Page excerpt –
## START

🤖 AI Summary
This work proposes the "Meme Reappraisal" task, which aims to controllably transform the negative sentiment of internet memes into positive, constructive multimodal content while preserving their visual structure and semantic context. To facilitate research in this direction, we introduce MER-Bench, the first multimodal benchmark dataset specifically designed for emotion transformation with structural preservation, featuring fine-grained annotations for both affective states and compositional elements. We further present a generation and evaluation framework grounded in multimodal large language models (MLLMs). By adopting an MLLM-as-a-Judge paradigm for multidimensional automatic assessment, our experiments reveal significant limitations in current approaches regarding structural fidelity, semantic consistency, and affective transformation efficacy, thereby laying the groundwork for controllable meme editing and emotion-aware multimodal generation.
📝 Abstract
Memes represent a tightly coupled, multimodal form of social expression, in which visual context and overlaid text jointly convey nuanced affect and commentary. Inspired by cognitive reappraisal in psychology, we introduce Meme Reappraisal, a novel multimodal generation task that aims to transform negatively framed memes into constructive ones while preserving their underlying scenario, entities, and structural layout. Unlike prior works on meme understanding or generation, Meme Reappraisal requires emotion-controllable, structure-preserving multimodal transformation under multiple semantic and stylistic constraints. To support this task, we construct MER-Bench, a benchmark of real-world memes with fine-grained multimodal annotations, including source and target emotions, positively rewritten meme text, visual editing specifications, and taxonomy labels covering visual type, sentiment polarity, and layout structure. We further propose a structured evaluation framework based on a multimodal large language model (MLLM)-as-a-Judge paradigm, decomposing performance into modality-level generation quality, affect controllability, structural fidelity, and global affective alignment. Extensive experiments across representative image-editing and multimodal-generation systems reveal substantial gaps in satisfying the constraints of structural preservation, semantic consistency, and affective transformation. We believe MER-Bench establishes a foundation for research on controllable meme editing and emotion-aware multimodal generation. Our code is available at: https://github.com/one-seven17/MER-Bench.

## END

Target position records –
## START

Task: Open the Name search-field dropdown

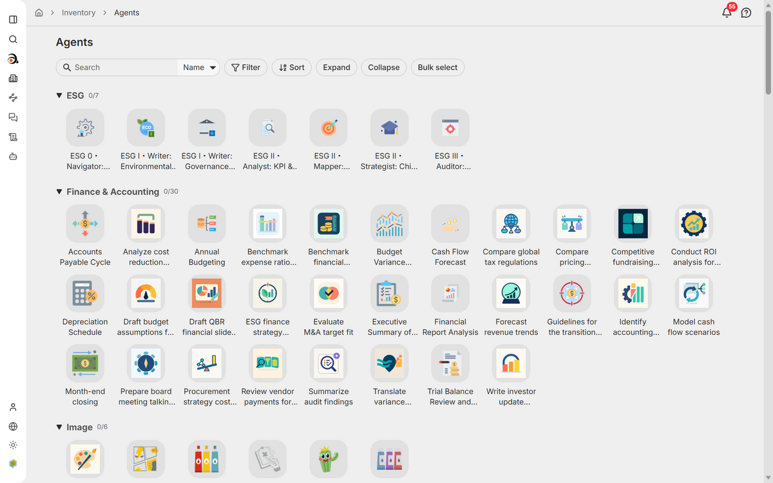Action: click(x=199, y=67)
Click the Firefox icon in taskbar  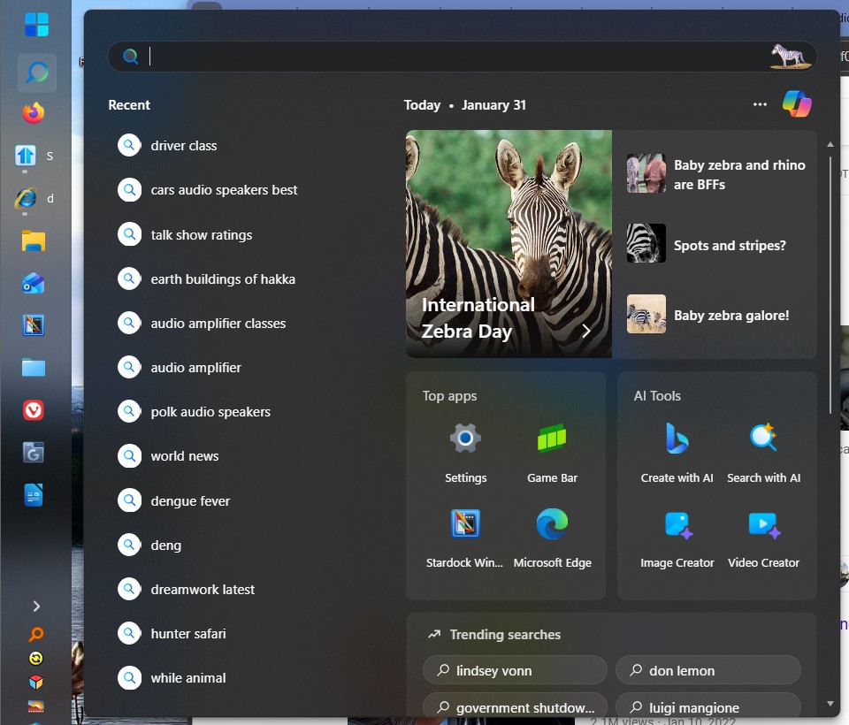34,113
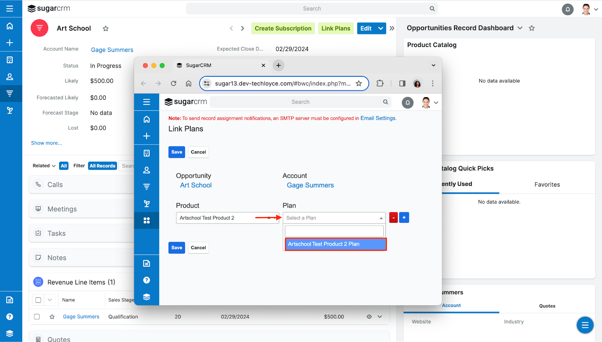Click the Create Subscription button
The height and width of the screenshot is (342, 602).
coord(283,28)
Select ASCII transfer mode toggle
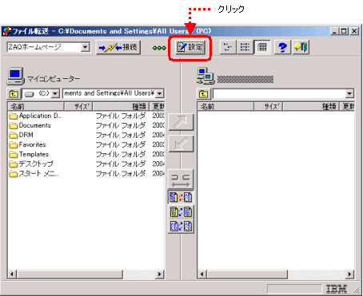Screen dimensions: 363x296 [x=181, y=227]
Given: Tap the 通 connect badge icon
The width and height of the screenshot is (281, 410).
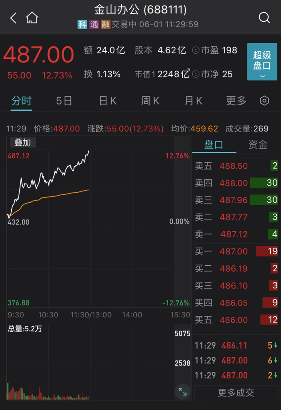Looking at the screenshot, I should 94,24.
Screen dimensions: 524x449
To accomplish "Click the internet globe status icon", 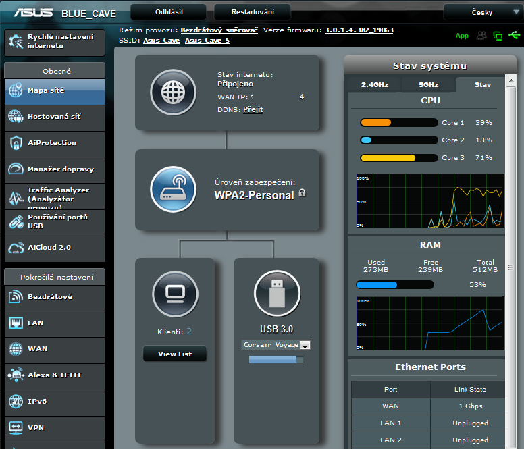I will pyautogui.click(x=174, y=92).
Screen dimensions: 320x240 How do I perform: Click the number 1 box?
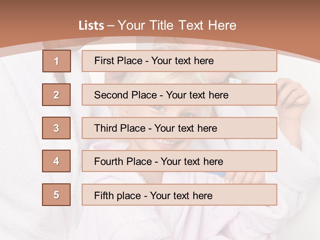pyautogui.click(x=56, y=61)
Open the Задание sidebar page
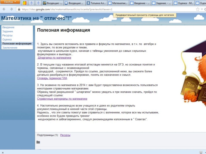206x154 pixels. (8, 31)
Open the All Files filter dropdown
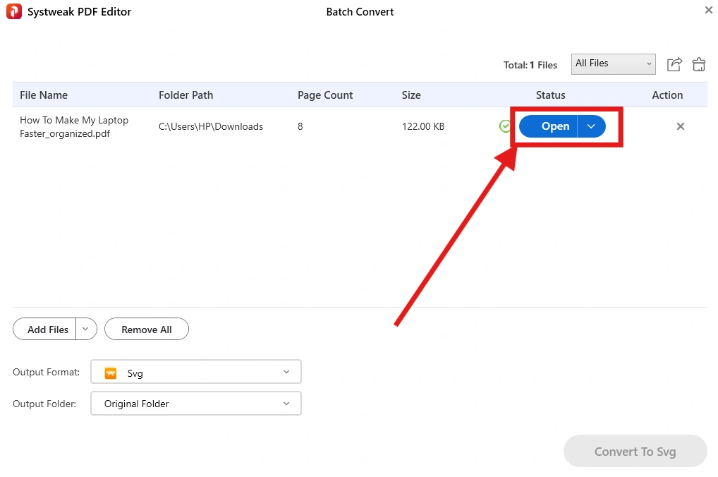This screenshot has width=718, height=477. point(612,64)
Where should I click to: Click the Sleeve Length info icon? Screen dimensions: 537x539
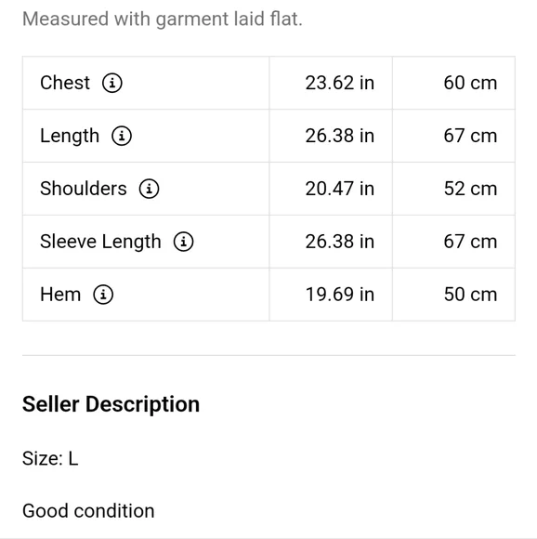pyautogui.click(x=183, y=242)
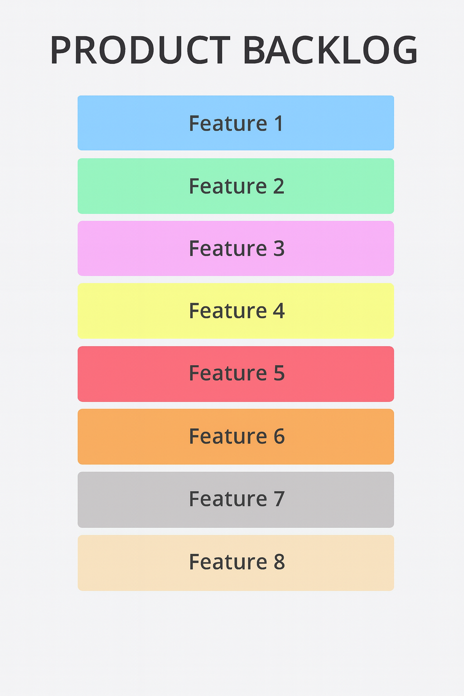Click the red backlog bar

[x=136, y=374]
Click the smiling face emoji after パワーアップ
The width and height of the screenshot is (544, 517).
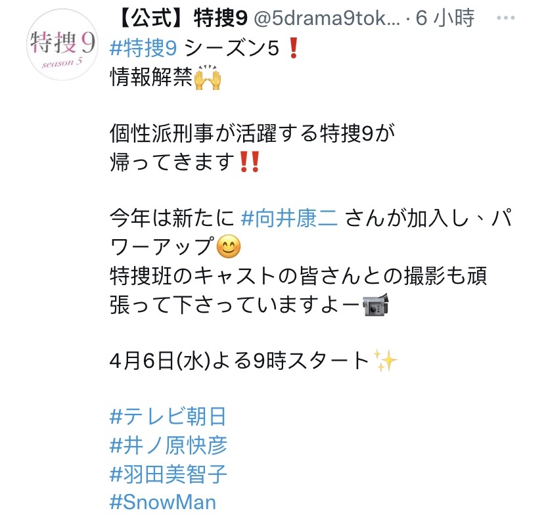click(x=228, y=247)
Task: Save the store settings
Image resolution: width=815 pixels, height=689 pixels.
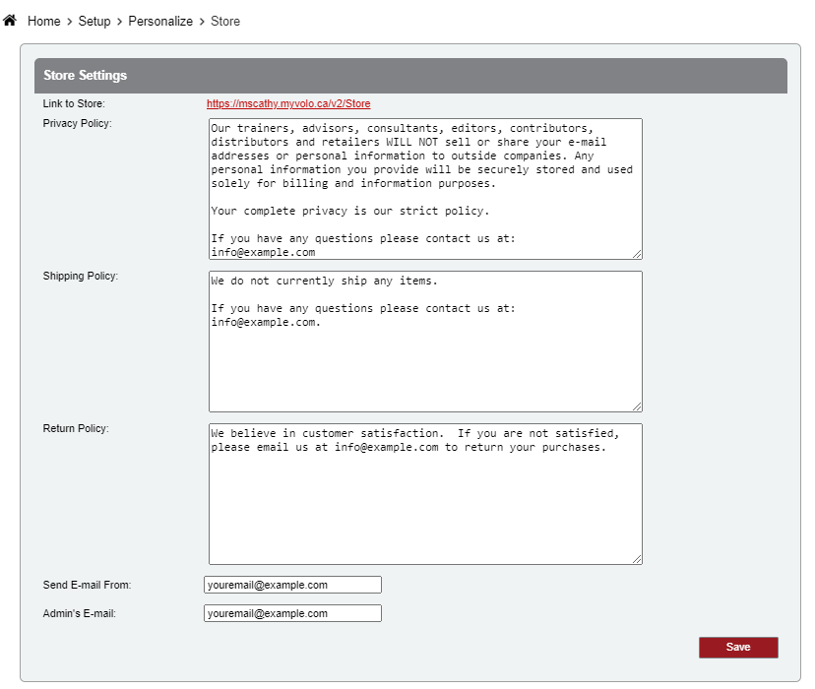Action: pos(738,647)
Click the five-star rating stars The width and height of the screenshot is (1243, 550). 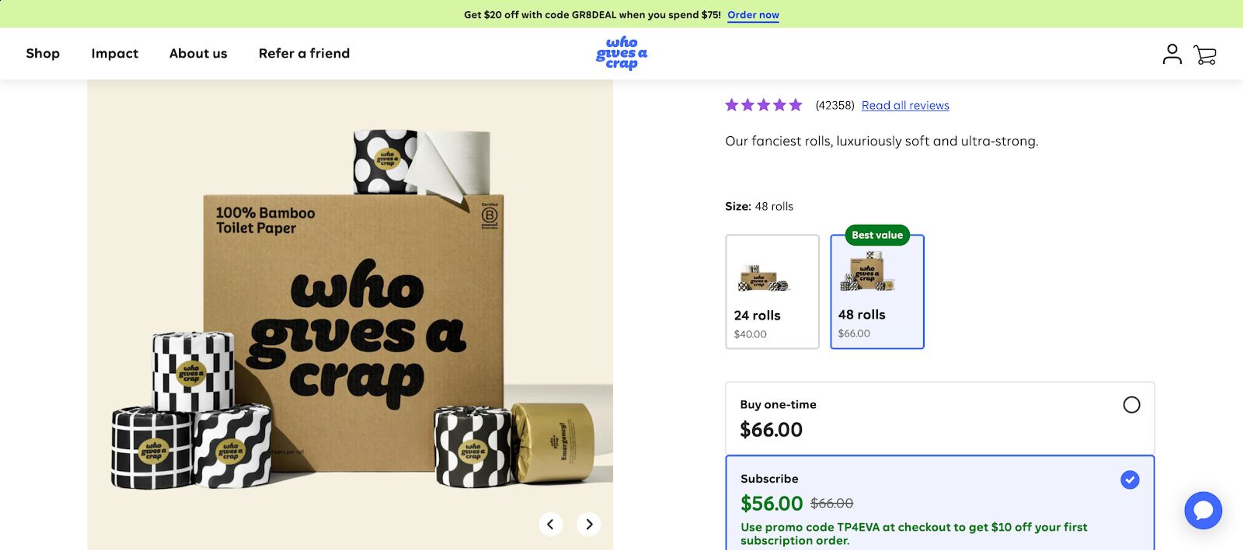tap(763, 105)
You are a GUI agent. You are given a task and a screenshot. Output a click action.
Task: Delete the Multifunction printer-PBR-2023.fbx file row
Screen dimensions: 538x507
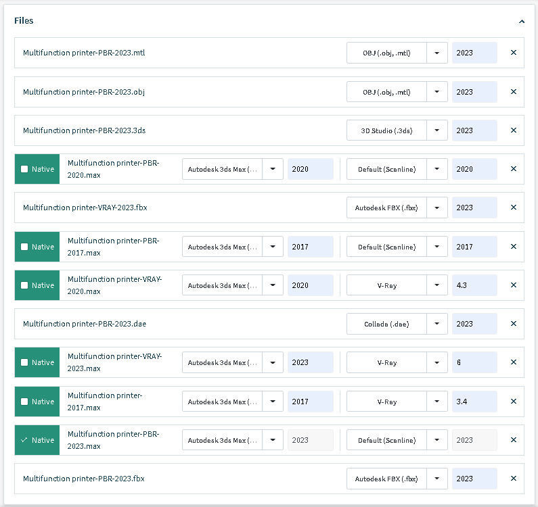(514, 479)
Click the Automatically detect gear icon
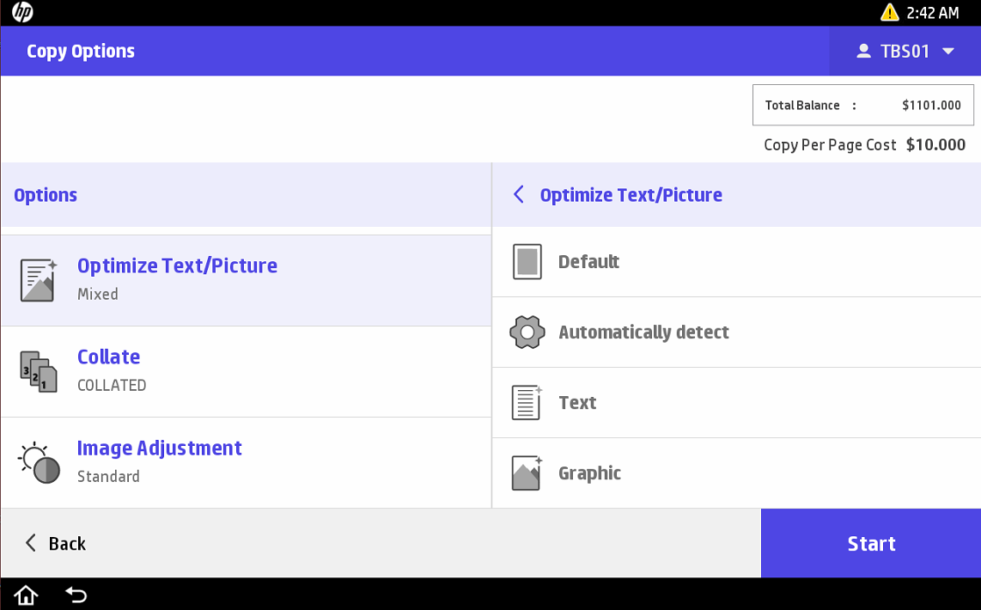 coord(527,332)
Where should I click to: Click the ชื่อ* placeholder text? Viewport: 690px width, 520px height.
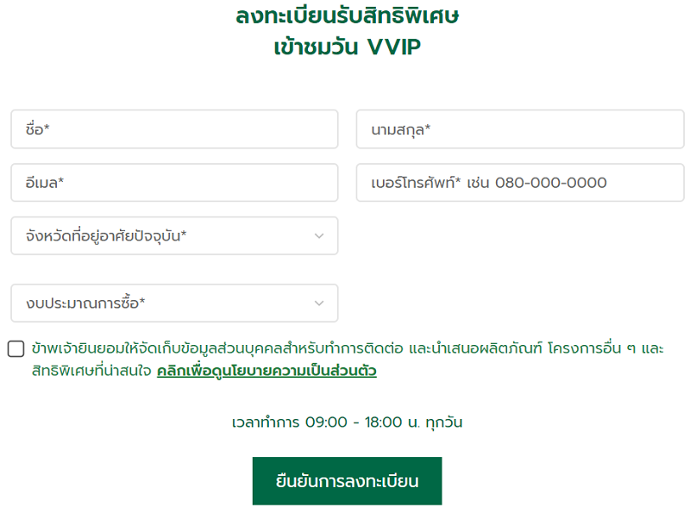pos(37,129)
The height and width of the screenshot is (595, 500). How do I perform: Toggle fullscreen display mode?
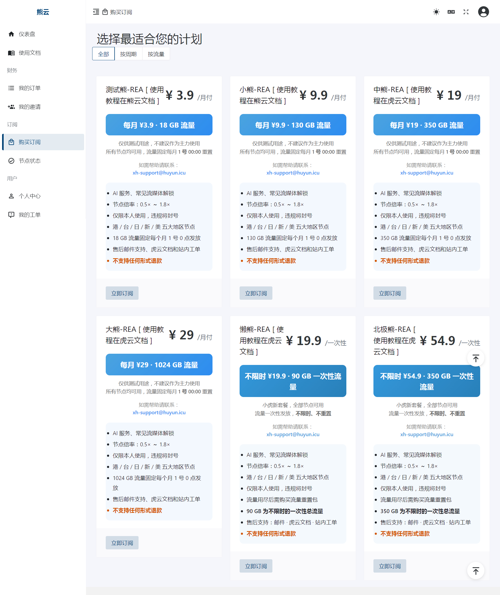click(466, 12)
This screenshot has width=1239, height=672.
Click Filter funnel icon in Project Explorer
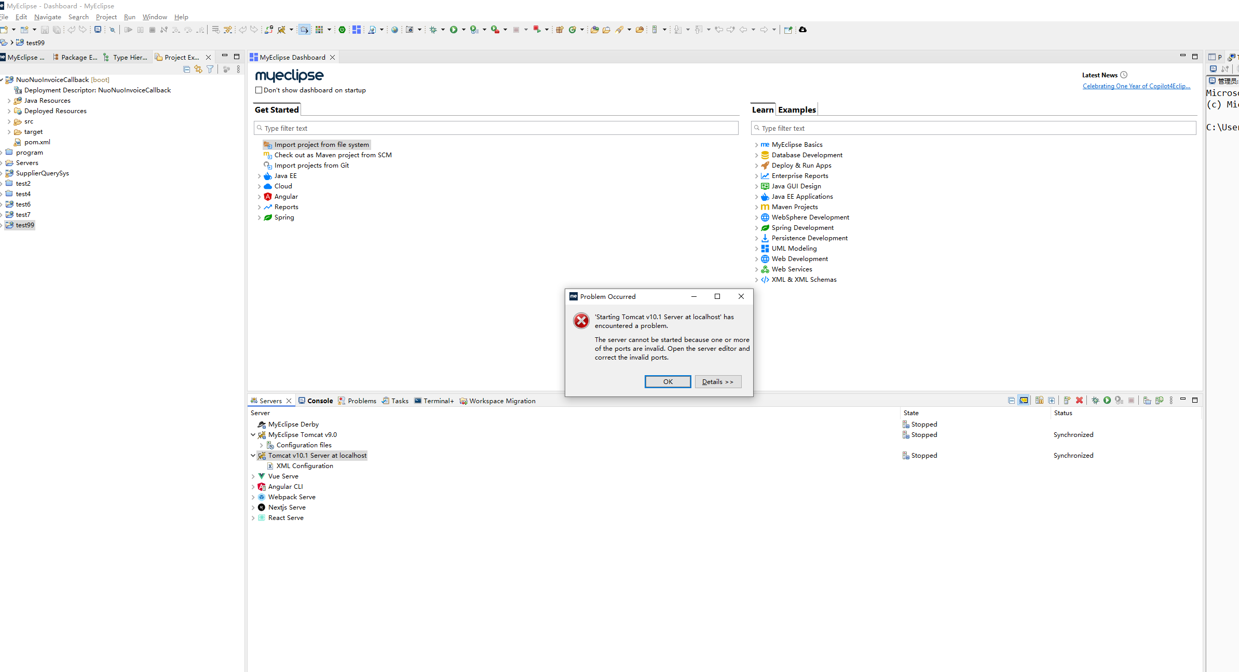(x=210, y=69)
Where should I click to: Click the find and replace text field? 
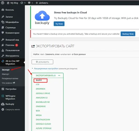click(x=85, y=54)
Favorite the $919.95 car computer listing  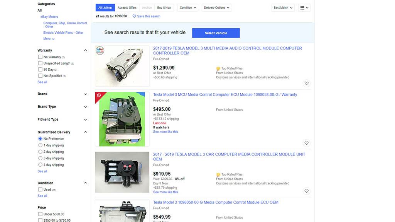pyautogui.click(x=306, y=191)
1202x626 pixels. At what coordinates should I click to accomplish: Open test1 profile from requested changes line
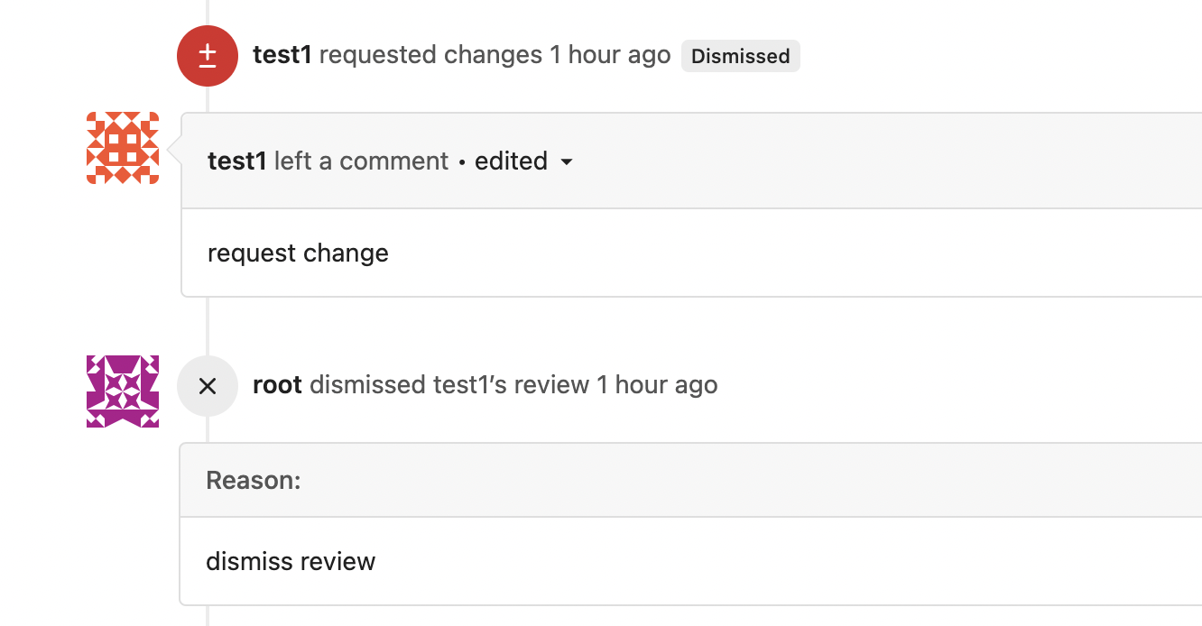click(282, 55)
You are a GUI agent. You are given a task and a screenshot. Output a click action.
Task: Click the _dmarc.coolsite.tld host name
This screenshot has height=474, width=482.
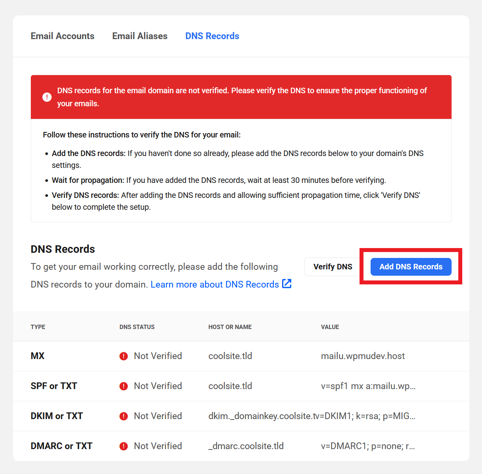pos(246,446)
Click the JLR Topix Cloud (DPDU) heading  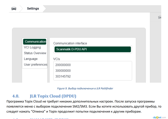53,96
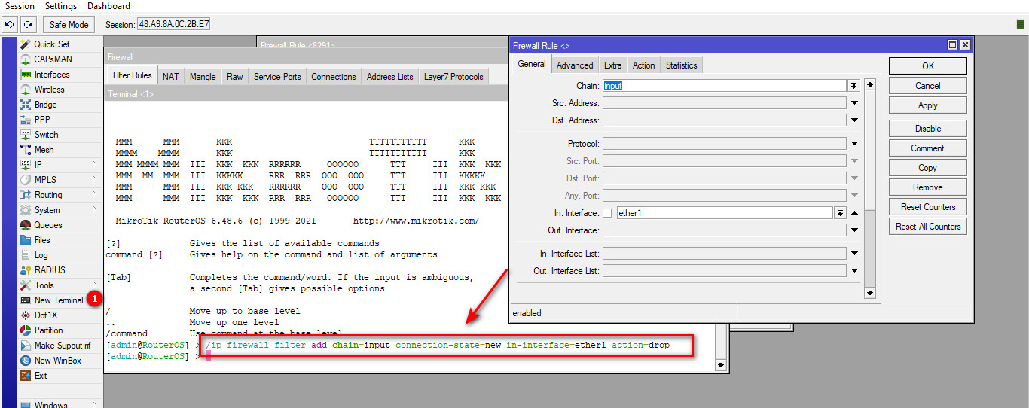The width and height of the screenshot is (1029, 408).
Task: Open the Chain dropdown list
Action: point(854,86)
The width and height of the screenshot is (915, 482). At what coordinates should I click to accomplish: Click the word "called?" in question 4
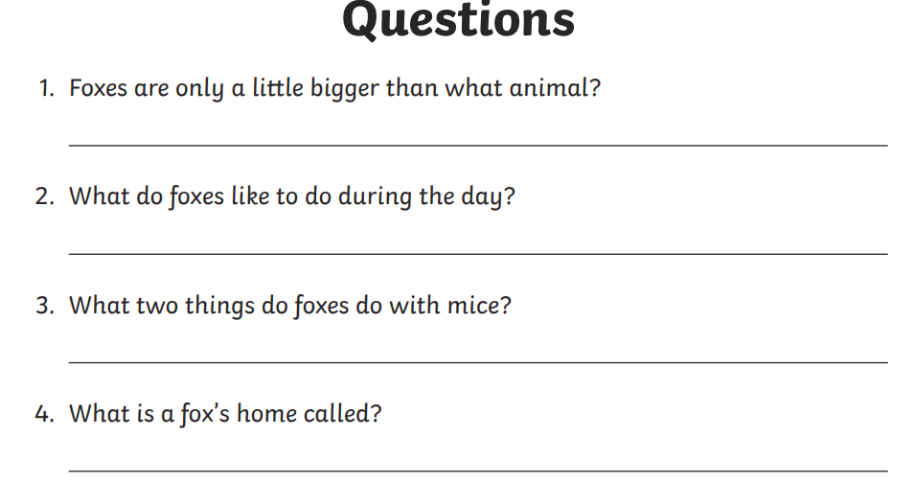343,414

## END

Problem set –
**A)** Restate the paragraph of the Meme Reappraisal excerpt that begins "This work proposes" as a short list, keeping its main facts.
**B)** Identify every line of the listing that contains the string "coordinates", treating case as significant, and copy each such line.

Results by task –
**A)**
- Task: Meme Reappraisal, which controllably transforms the negative sentiment of internet memes into positive, constructive multimodal content while preserving their visual structure and semantic context.
- Dataset: MER-Bench, the first multimodal benchmark built for emotion transformation with structural preservation, with fine-grained annotations for affective states and compositional elements.
- Framework: a generation and evaluation framework grounded in multimodal large language models (MLLMs), using an MLLM-as-a-Judge paradigm for multidimensional automatic assessment.
- Findings: current approaches show significant limitations in structural fidelity, semantic consistency, and affective transformation efficacy.
- Outcome: the work lays groundwork for controllable meme editing and emotion-aware multimodal generation.

**B)**
1202x626 pixels. At what coordinates should I click to accomplish: Open test1 profile from requested changes line
The width and height of the screenshot is (915, 482). At what coordinates should I click to accomplish: Click the word "called?" in question 4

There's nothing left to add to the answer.